Indonesian Environment Minister Seeks To Extend Ban On Licences For Forest Use


Reuters reports that Indonesia’s Environment Minister, Siti Nurbaya Bakar, would like to make the current moratorium on issuing new licences to use land designated as peatland or primary forest permanent. Reuters states that the moratorium was created in 2011 and covered 66 million hectares by November 2016. President Joko Widodo has extended the moratorium for the third time in May, as Indonesia attempts to reduce the emissions caused by burning down the forest. Indonesia often has forest fires in the dry season due to the draining of peatland forest and land clearance which is often used for products such as palm oil. The smoke from the fires often extends beyond Indonesia’s borders and into Singapore and Malaysia. Reuters reports this is causing poor visibility and creating a health hazard.

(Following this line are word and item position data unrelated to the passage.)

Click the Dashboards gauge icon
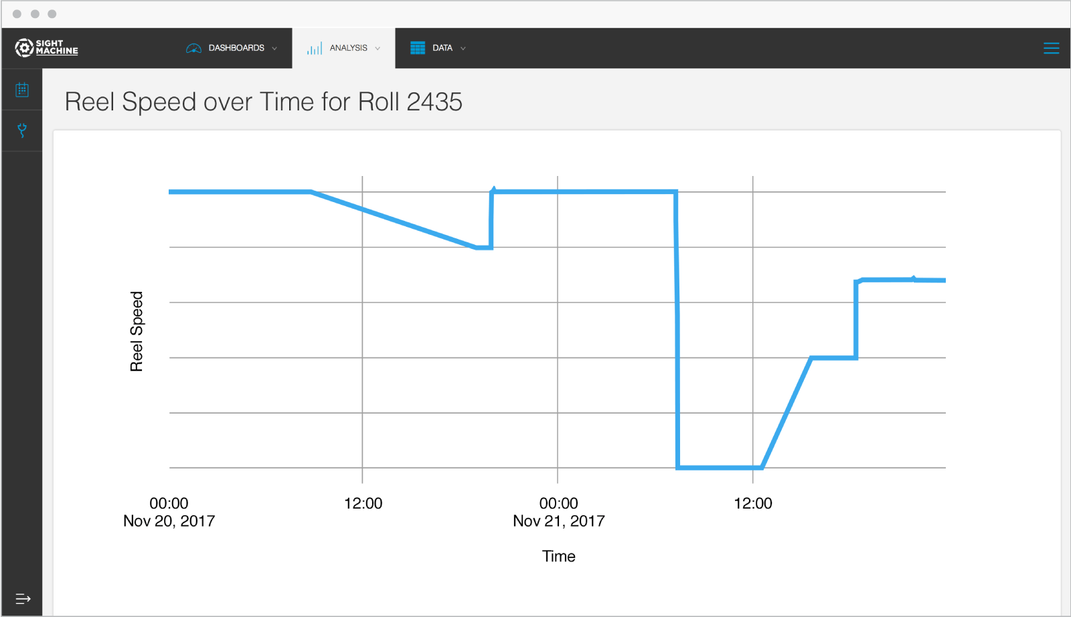The height and width of the screenshot is (617, 1071). [x=193, y=48]
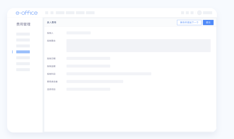Click the round user avatar in top bar

coord(199,13)
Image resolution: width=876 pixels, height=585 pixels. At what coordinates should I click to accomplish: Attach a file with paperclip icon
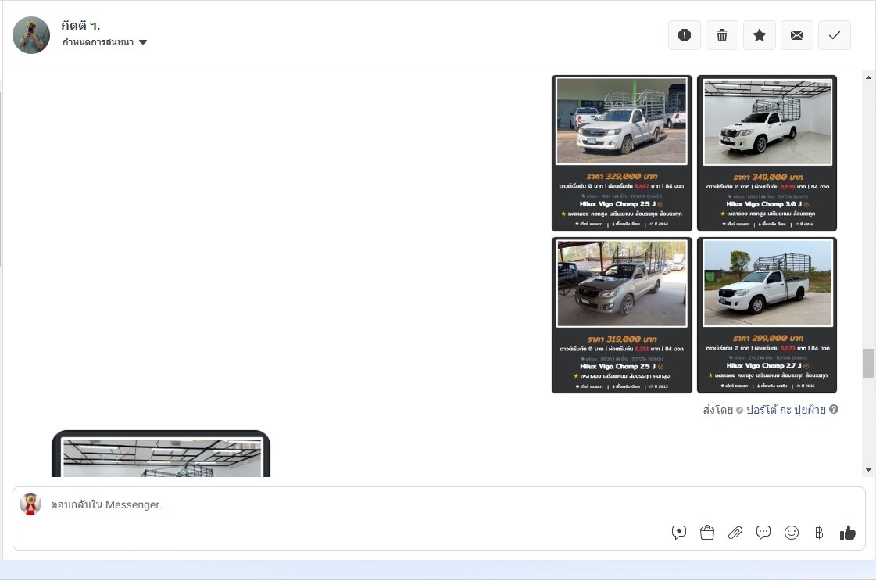point(735,533)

“So far its only been extended, and extended again. I want a permanent [moratorium],” Nurbaya Bakar said. “Our primary forest cannot be cleared out.” These concerns are important for the sustainable future of all nations. It is harder for developing nations who often need the investment and support of wealthier countries and then must sacrifice their resources. The leadership of these countries must stay strong in defending the best interests of their citizens, both now and in the future. As mentioned above there are already concerns around the health impacts these activities have on citizens in Indonesia but also in neighbouring countries.

The extension of the current moratorium is a positive action by the Government of Indonesia. It indicates a commitment to cleaning the country and not being exploited by big business. However, a permanent ban would be beneficial for the country as it would remove any doubt that may arise when there is a change in leadership. The temptation to grant permits to big business is complex, as the country would also benefit from the capital injection from such a deal. This is why it is important to think long-term in relation to these issues. As Nurbaya Bakar said, the primary forest cannot be cleared out. If that were to happen Indonesia would become more vulnerable to the climate events they are currently facing and also would lack the ability to sustain themselves in the future. These are the considerations that governments need to be making now, as the environment is in a delicate state and it would not need a large event to tip it past the point of no return. Once a primary forest is cleared it would take decades to reinstate. During that time, the country would face extreme weather conditions and would likely collapse financially as citizens would be unable to produce anything for themselves and would have no certainty.

The protection of forest and peatland in Indonesia will have benefits for the country far into the future. In order to ensure there is a future for a country, leaders must ensure they have consideration of the future in all decisions that are made today. It might be easier to justify accepting large financial assistance for a developing nation, rather than protecting forest and peatland that appears to be everywhere. However, before long the fears of Nurbaya Bakar would be realised and there would be no primary forests in the nation. The permanent ban Nurbaya Bakar calls for would be the next step forward in a plan for the sustainable security of the future.